> PROBLEM DESCRIPTION
Show all lines containing "computer" from the data below.

● ● ● ● ● ● ●

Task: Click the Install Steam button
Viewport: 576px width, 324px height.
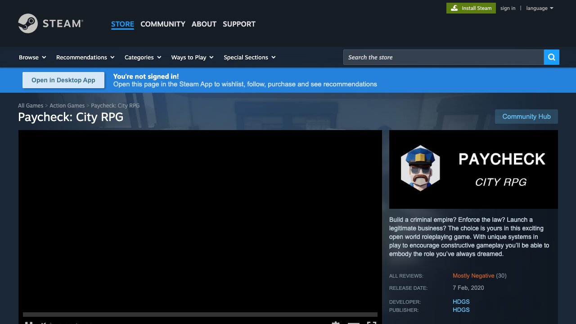Action: click(471, 8)
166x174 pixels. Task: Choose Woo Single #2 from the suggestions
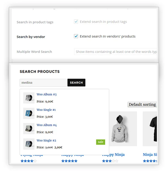click(46, 141)
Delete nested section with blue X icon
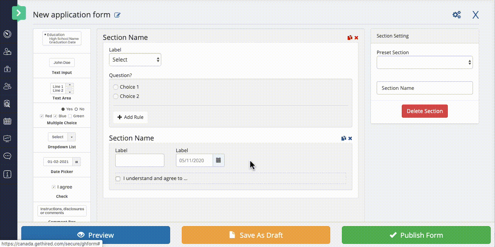This screenshot has height=247, width=495. coord(350,138)
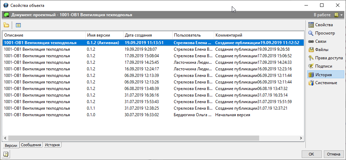
Task: Open the Подписи signature icon
Action: coord(311,66)
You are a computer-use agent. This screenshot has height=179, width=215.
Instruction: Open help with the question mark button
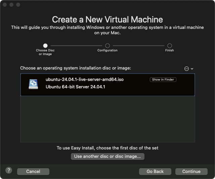[9, 170]
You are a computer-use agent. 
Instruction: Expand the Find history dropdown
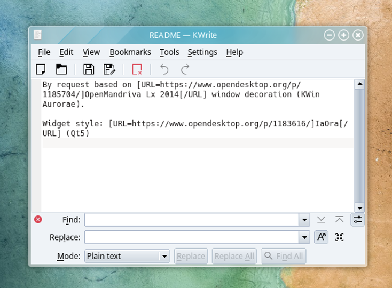[304, 220]
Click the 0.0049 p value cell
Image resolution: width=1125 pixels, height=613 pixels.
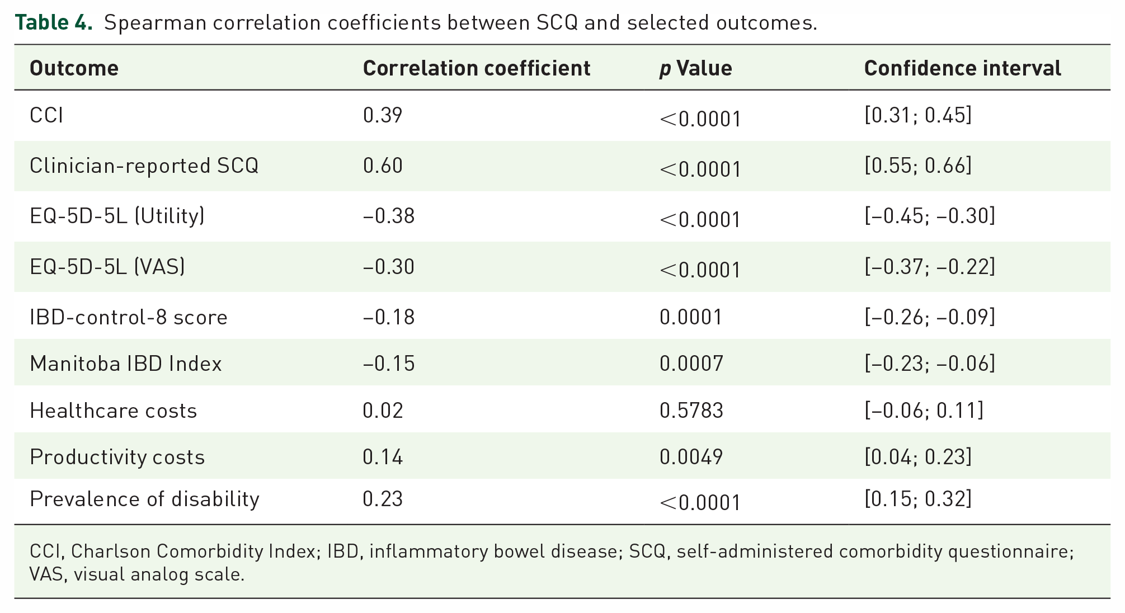pyautogui.click(x=691, y=457)
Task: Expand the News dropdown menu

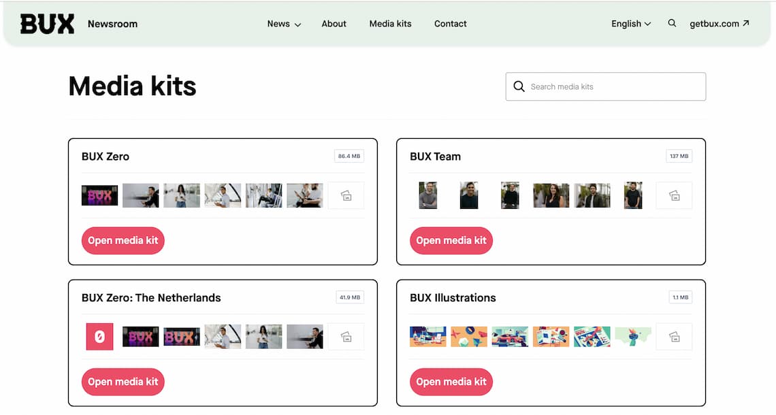Action: (284, 24)
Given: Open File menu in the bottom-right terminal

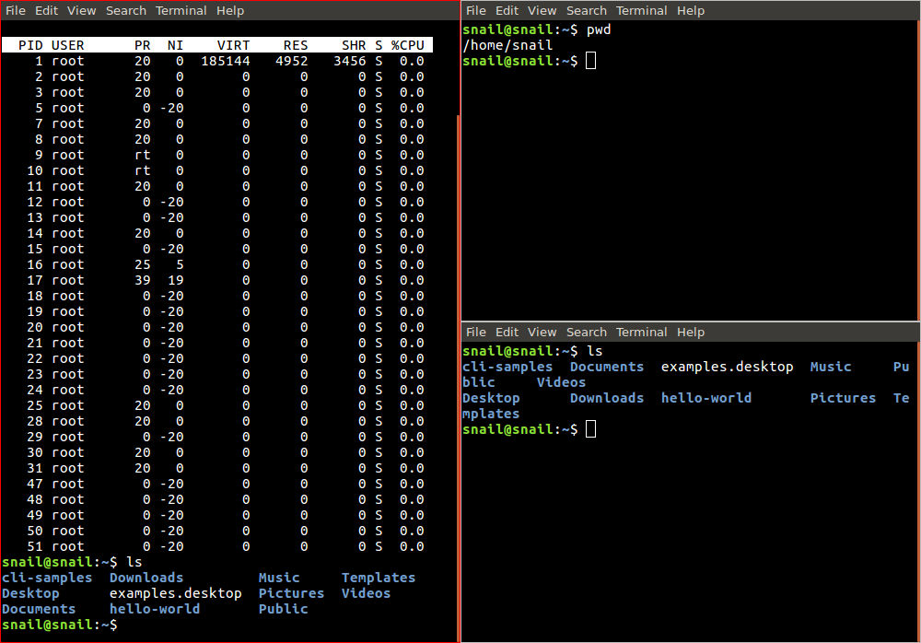Looking at the screenshot, I should [476, 333].
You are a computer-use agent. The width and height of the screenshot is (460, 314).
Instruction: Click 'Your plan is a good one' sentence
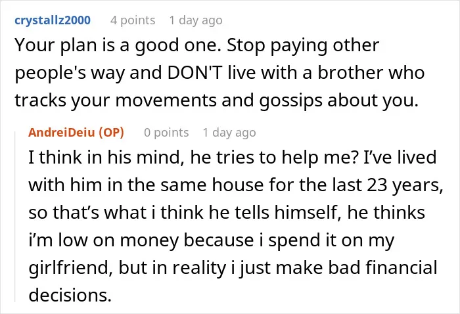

● ● ● ● ● ● ●

> SOLVED EXERCISE
You are a computer-use agent. This screenshot has height=179, width=215.
You are a computer-use agent. 
You are a computer-use agent. The width and height of the screenshot is (460, 314).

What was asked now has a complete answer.